▶ Task prompt: Which lines in the records below contain the string "Switch" with its case matched exactly? Copy each such line in full.

▶ Pointing records for text and elements:

────────────────────

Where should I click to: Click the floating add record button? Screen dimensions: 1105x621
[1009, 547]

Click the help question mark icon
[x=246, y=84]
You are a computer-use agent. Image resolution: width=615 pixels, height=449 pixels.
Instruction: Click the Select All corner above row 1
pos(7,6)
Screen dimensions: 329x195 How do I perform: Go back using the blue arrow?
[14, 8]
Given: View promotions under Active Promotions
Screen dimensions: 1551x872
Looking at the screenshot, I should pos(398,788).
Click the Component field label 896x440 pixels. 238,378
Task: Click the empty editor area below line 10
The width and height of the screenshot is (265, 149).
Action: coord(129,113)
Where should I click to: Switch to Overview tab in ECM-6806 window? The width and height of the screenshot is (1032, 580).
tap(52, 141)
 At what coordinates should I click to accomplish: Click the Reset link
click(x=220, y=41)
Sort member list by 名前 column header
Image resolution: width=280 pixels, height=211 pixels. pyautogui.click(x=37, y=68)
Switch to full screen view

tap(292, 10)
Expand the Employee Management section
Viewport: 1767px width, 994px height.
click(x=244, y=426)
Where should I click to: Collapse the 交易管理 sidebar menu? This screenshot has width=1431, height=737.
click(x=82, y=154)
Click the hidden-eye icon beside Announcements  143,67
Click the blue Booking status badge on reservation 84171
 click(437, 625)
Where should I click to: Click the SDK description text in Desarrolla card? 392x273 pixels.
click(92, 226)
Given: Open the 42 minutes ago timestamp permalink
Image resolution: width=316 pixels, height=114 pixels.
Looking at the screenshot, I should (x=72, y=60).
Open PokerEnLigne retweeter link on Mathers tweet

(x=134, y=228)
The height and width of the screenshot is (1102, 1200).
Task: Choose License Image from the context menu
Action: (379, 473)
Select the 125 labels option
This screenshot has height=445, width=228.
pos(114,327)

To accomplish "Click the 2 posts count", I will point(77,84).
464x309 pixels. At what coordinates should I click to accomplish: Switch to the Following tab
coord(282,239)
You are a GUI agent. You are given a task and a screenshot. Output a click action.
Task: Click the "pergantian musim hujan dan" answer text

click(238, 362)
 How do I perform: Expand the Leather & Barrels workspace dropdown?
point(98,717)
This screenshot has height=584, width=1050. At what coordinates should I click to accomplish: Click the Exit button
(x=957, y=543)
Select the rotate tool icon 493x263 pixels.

────────────────────

▶ Final result:
Where should I click to: Switch to Overview tab in ECM-6806 window? The width and height of the screenshot is (1032, 580).
Switch to full screen view
464x309 pixels. At what coordinates should I click to accomplish: Switch to the Following tab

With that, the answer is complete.